**What this task involves**:
The answer must be the full listing, reproduced word for word.

**Records for this exercise**:
*** Block opens ***

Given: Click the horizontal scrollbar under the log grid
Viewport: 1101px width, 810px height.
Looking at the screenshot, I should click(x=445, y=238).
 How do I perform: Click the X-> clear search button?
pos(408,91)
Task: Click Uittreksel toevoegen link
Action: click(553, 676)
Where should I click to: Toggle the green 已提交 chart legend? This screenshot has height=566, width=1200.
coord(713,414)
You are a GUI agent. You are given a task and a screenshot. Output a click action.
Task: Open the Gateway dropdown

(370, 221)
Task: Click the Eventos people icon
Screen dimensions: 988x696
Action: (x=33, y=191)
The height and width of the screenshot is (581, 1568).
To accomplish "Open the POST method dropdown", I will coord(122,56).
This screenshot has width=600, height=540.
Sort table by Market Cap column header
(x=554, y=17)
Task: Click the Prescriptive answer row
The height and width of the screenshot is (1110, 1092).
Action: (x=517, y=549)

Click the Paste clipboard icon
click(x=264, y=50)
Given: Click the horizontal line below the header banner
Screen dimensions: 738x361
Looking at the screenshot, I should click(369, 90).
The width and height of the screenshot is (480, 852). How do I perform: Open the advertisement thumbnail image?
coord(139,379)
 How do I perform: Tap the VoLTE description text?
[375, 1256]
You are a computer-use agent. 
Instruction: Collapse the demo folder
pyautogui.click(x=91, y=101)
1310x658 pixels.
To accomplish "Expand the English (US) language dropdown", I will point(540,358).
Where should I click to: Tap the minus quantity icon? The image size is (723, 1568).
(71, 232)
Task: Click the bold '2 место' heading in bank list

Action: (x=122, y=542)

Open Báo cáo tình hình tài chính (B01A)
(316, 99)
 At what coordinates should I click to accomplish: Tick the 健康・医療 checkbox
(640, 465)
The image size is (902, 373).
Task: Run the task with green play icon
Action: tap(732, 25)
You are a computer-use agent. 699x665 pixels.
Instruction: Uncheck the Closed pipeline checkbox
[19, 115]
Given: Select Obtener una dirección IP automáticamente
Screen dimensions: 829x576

*** Block closes ***

**Answer for the task**:
Given: Click the horizontal scrollbar under the log grid
Viewport: 1101px width, 810px height.
Looking at the screenshot, I should click(x=445, y=238).
 How do I perform: Click the X-> clear search button?
pos(408,91)
Task: Click Uittreksel toevoegen link
Action: click(553, 676)
Where should I click to: Toggle the green 已提交 chart legend? This screenshot has height=566, width=1200.
coord(713,414)
You are a GUI agent. You are given a task and a screenshot. Output a click action.
Task: Open the Gateway dropdown

(370, 221)
Task: Click the Eventos people icon
Screen dimensions: 988x696
Action: (x=33, y=191)
The height and width of the screenshot is (581, 1568).
To accomplish "Open the POST method dropdown", I will coord(122,56).
This screenshot has width=600, height=540.
Sort table by Market Cap column header
(x=554, y=17)
Task: Click the Prescriptive answer row
The height and width of the screenshot is (1110, 1092).
Action: (x=517, y=549)

Click the Paste clipboard icon
click(x=264, y=50)
Given: Click the horizontal line below the header banner
Screen dimensions: 738x361
Looking at the screenshot, I should click(369, 90).
The width and height of the screenshot is (480, 852). How do I perform: Open the advertisement thumbnail image?
coord(139,379)
 How do I perform: Tap the VoLTE description text?
[375, 1256]
You are a computer-use agent. 
Instruction: Collapse the demo folder
pyautogui.click(x=91, y=101)
1310x658 pixels.
To accomplish "Expand the English (US) language dropdown", I will point(540,358).
Where should I click to: Tap the minus quantity icon? The image size is (723, 1568).
(71, 232)
Task: Click the bold '2 место' heading in bank list

Action: (x=122, y=542)

Open Báo cáo tình hình tài chính (B01A)
(316, 99)
 At what coordinates should I click to accomplish: Tick the 健康・医療 checkbox
(640, 465)
The image size is (902, 373).
Task: Run the task with green play icon
Action: tap(732, 25)
You are a computer-use agent. 699x665 pixels.
Instruction: Uncheck the Closed pipeline checkbox
[19, 115]
Given: Select Obtener una dirección IP automáticamente
Screen dimensions: 829x576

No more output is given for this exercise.